Por todo lo anterior es tan fascinante lo que ha ocurrido en estos días. Desde las elecciones que ganó Biden, estos opinadores —Carlson a la cabeza— defendieron al aire la teoría conspiranoide de las elecciones robadas. Desde Fox se sugirió que la empresa dueña de las máquinas de contar votos, Dominion, usaba un software que manipulaba el conteo; la empresa demandó a la cadena por difamación; y ahora han salido a la luz, como parte de las investigaciones, los mensajes de texto en que los periodistas dicen en privado algo muy distinto de lo que sostenían en público. La hipocresía es tan flagrante que hace apenas unos días, hablando bajo la gravedad del juramento, el gran jefe Rupert Murdoch aceptó que sus periodistas habían defendido la teoría de las elecciones robadas a sabiendas de que era mentira, y aceptó además que prefirió no hacer nada: se trataba de no perder la audiencia trumpista, poco dada a apreciar la información que no coincida con sus deseos.
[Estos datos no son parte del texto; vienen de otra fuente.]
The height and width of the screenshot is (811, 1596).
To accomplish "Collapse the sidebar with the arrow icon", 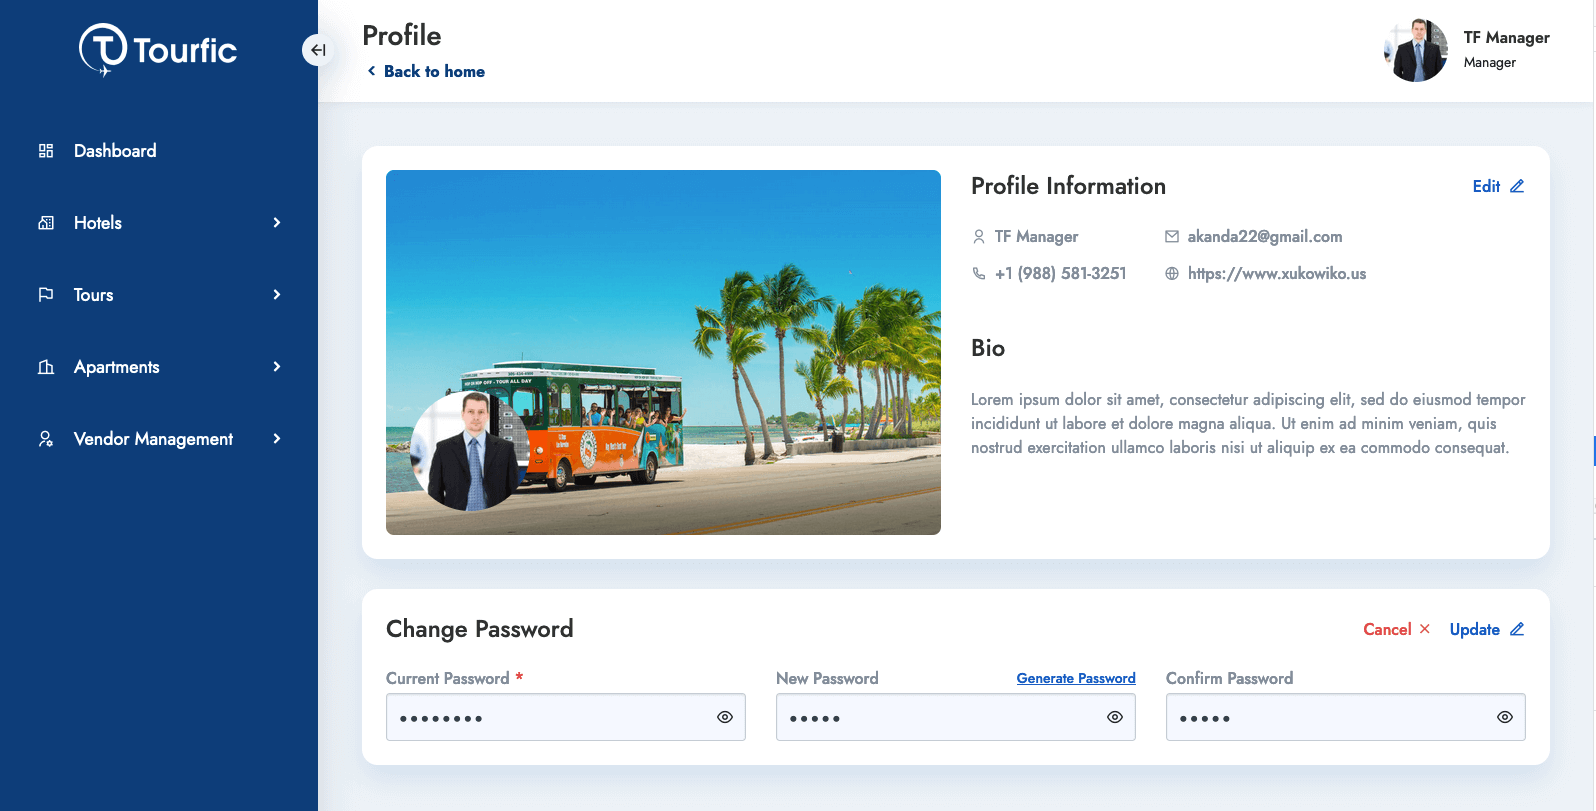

No sé qué pasará con el juicio, pero el escándalo no parece haber afectado realmente la mentalidad de los delirantes propagandistas de Fox News. Esta semana, Carlson llevó más allá las fronteras de la realidad alterna: hablando del ataque al Capitolio del 6 de enero, repasó las grabaciones de las cámaras de seguridad, escogió pasajes donde no se veían los hechos violentos que todos vimos, sino hombres y mujeres que paseaban por los corredores y tomaban fotos, y concluyó que lo del 6 de enero no fue en realidad ningún ataque, como nos quieren hacer creer los mentirosos demócratas, sino una manifestación pacífica. No habíamos visto un intento más cínico de falsear los hechos desde comienzos de 2017, cuando Sean Spicer, en la sala de prensa de la Casa Blanca, dijo que la inauguración de Trump era la más concurrida de la historia, punto. Las fotos aéreas permitían comparar esa ceremonia con la de Obama y demostrar que no era cierto, pero eso nunca importó: la realidad no era lo que se veía, sino lo que los republicanos querían que se viera.
En un cuento de Borges, el narrador recuerda la Suma Teológica, donde se niega que Dios pueda “hacer que lo pasado no haya sido”. Qué tiempos aquellos: cuando pensábamos que Borges escribía literatura fantástica, y que el dios de Santo Tomás era más poderoso que una cadena de televisión por cable.